But this is by no means a new thing, as we're about to prove by remembering the time that Flat Earthers tried to suggest gravity doesn't exist.

Yup, you read that correctly... gravity doesn’t exist.

... At least that’s the Flat Earther theory that came out of their three-day conference way back in 2018.

Flat Eathers who shun hundreds of years of proof and conventional scientific facts – some 200 of them – gathered together in Birmingham for the first Flat Earth Convention in the UK.

Among them was speaker David Marsh, who unveiled his groundbreaking discovery: that gravity doesn’t exist.

According to the Telegraph, he said:

My research destroys big bang cosmology.

It supports the idea that gravity doesn’t exist and the only true force of nature is electromagnetism.

He used a Nikon camera and an app to prove this, apparently.

Marsh conducted scientific “experiments” in his garden, using the aforementioned app to track the movement of the moon across the sky. That's really all it took to disprove years of scientific research and the law of planetary motion.

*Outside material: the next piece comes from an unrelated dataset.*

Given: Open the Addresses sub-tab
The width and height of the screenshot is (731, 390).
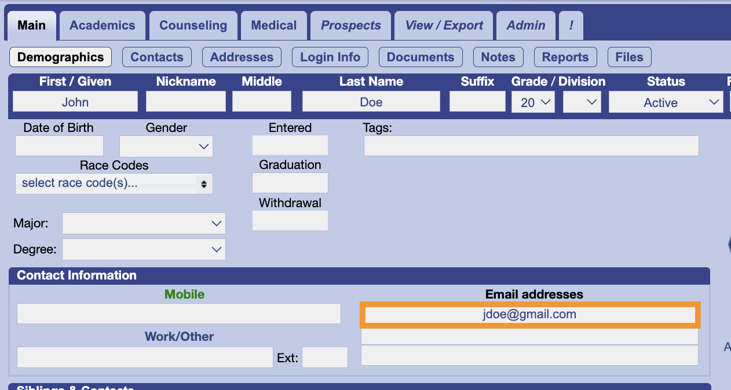Looking at the screenshot, I should click(x=242, y=57).
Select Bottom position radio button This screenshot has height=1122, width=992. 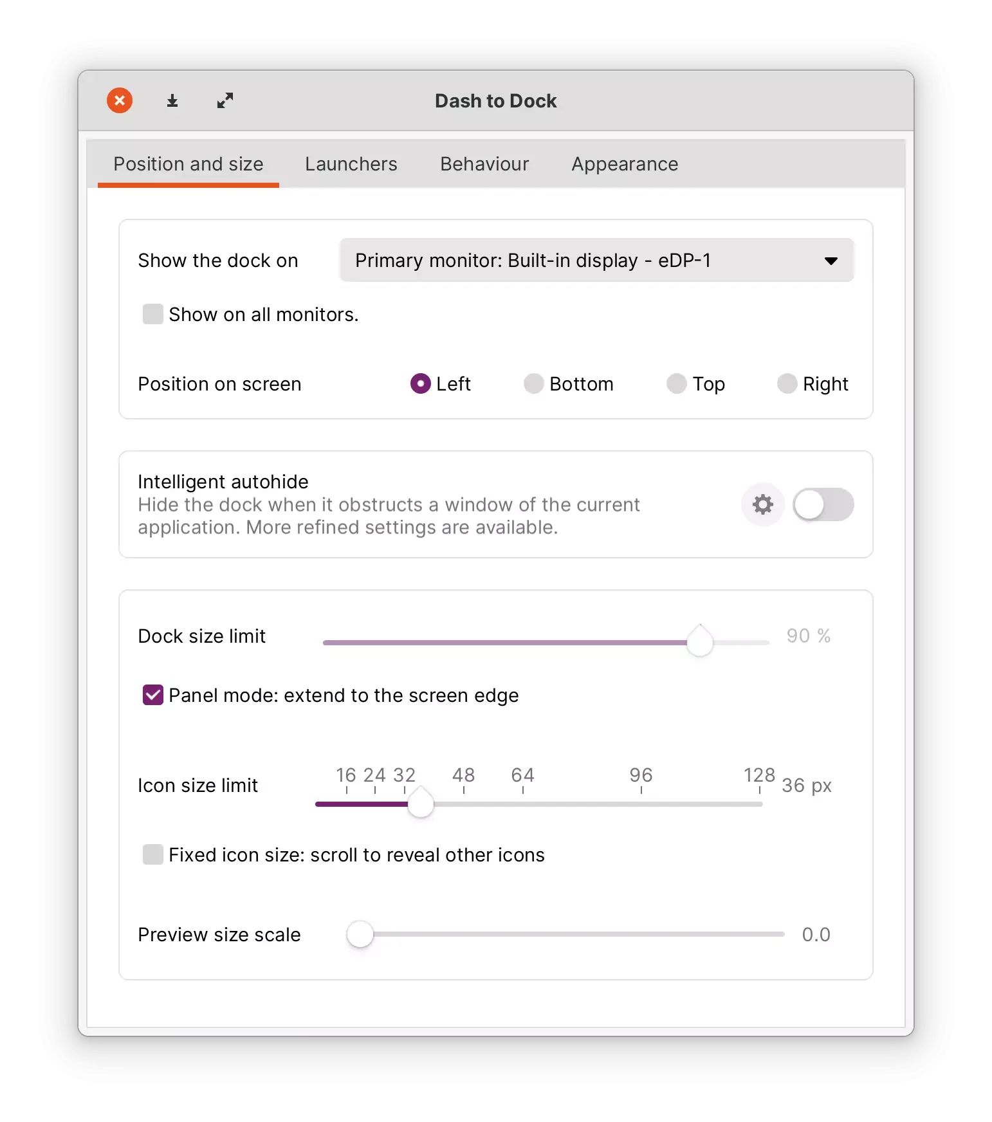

Darren Nesbit also finally answered the question everyone has been asking: if the Earth is flat, why haven’t we fallen off or met a wall when we got to the edge of the planet?

Well, it’s the ‘Pac-Man Effect’, The Age reported.

We know that continuous east-west travel is a reality.

One logical possibility for those who are truly free thinkers is that space-time wraps around and we get a Pac-Man effect

Right, now that makes sense.

It just goes to show that stupid conspiracy theories have been around a lot longer than the that is the year 2020.